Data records
──────────

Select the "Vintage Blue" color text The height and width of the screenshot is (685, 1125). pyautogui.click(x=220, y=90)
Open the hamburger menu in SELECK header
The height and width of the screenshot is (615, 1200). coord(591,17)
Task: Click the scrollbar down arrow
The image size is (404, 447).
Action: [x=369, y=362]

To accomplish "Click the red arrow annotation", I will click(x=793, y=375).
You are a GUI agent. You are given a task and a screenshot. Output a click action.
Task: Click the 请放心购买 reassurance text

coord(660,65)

──────────

**Exercise goal:** The required output is the exact run of lines from the one with "Task: Click the scrollbar down arrow" through the final line of the entries.

**Task result:**
Task: Click the scrollbar down arrow
The image size is (404, 447).
Action: [x=369, y=362]

To accomplish "Click the red arrow annotation", I will click(x=793, y=375).
You are a GUI agent. You are given a task and a screenshot. Output a click action.
Task: Click the 请放心购买 reassurance text

coord(660,65)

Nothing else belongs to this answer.